SAN FRANCISCO -- A new method for layering magnetic components atop CMOS wafers is showing promise for improved power management in life sciences devices, integrated navigation systems and portable consumer electronics.
Enpirion (Hampton, N.J.), which makes integrated power circuits, announced the commercialization of a manufacturing process that layers wafer level magnetics (WLM) as a two-dimensional thin film. Enpiron said the film can be deposited on top of 6 to 8 inch CMOS wafers to increase power performance and device life.
Enpirion's process uses an iron-cobalt alloy (Fe-Co) that the company is branding as FCA (not to be confused with free carrier absorption in silicon or the IEEE's formal concept analysis). This miniaturization of passive magnetic components and their assimilation with ICs at the wafer level can also help shrink CMOS wafers from their 3-D discrete shape to a thinner package, the company claimed in its announcement this week (Nov. 27).
"Increasing the switching frequency allows the use of smaller inductors utilizing electroplated WLM materials that can be post-CMOS processed," Enpirion co-founder Dr. Trifon Liakopoulos said in a statement.

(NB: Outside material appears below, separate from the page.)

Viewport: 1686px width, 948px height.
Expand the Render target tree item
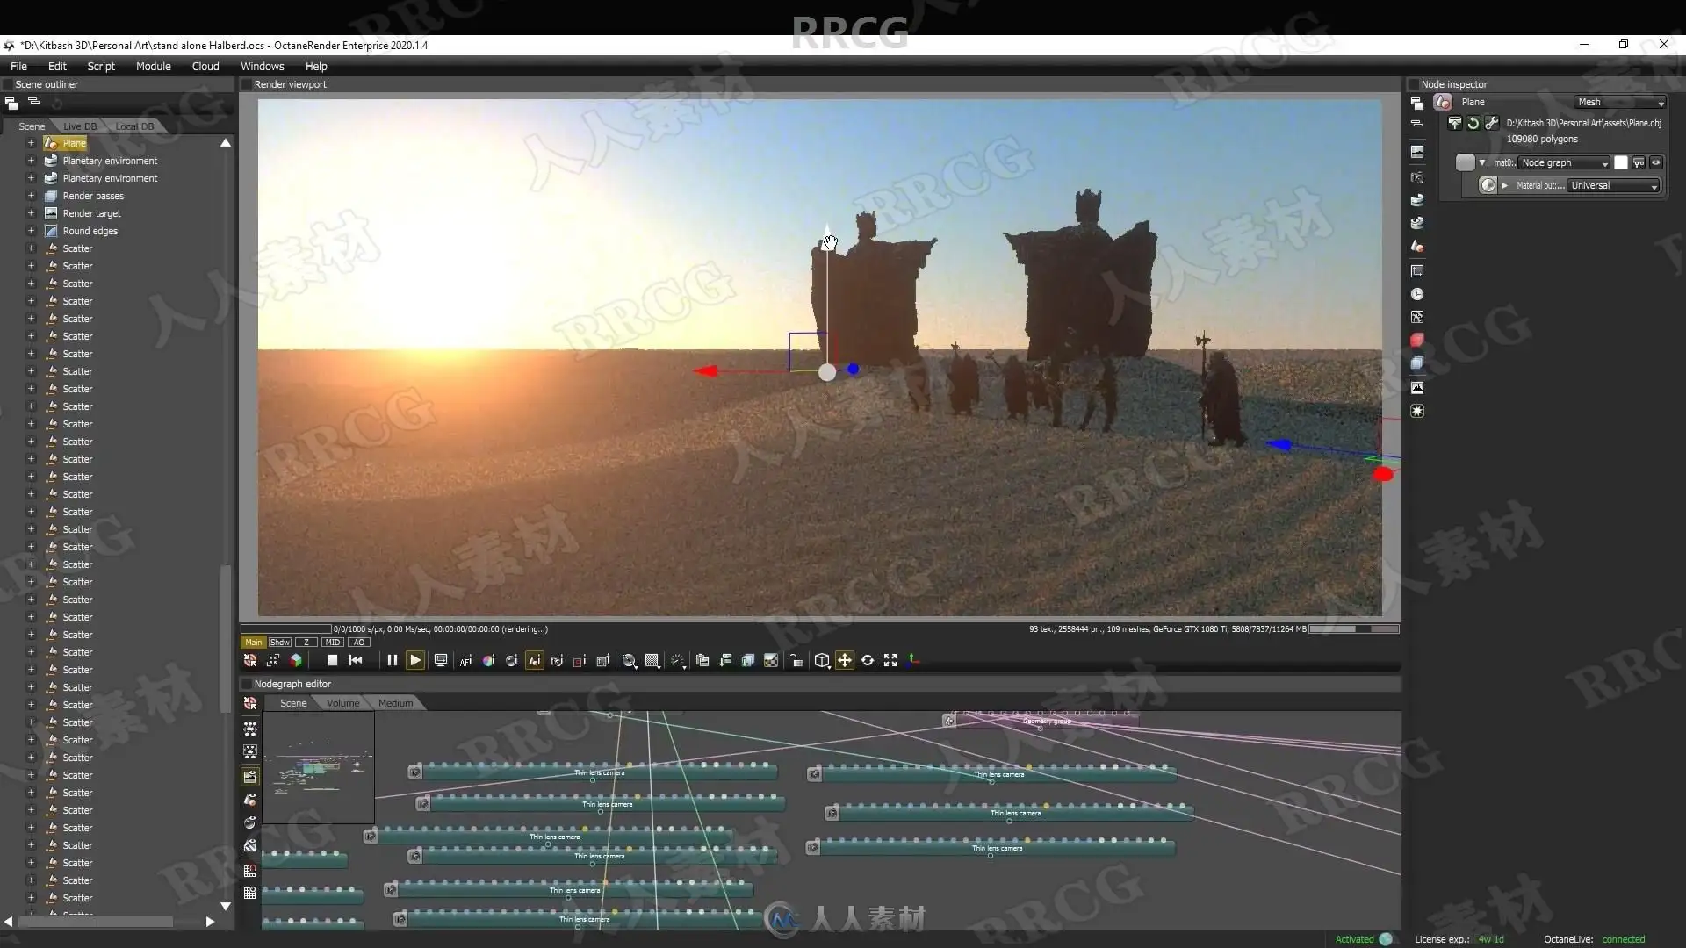(31, 213)
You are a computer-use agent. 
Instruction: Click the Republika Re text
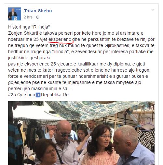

The high magnetic saturation of the Fe-Co alloy makes it a good fit for use in single or multiple layers in power circuits. This would make it compatible with flip chip, wire bonding and solder re-flow packaging methods. Enpirion said its alloy maintains high resistivity, low coercivity and maintains high effective permeability at frequencies higher than 20 MHz. Using the 2-D alloy allows for signal isolation, micro-electromagnets for life sciences, integrated magnetic sensors for navigation and power management circuits for portable consumer devices.
Enpirion’s wafer level magnetics inductor with 4 µm FCA thick core
(FCA core is 100 times thinner than discrete inductor core)
Previous work has been done on processing Fe-Co alloys for computation, most notably by S. Lesz at the Silesian University of Technology in Poland. Wafer-level assembly using global magnetic lifting and localized induction welding has been broadly used in the industry since 2005 as a paper published by researchers at Tsinghua University in Taiwan illustrates.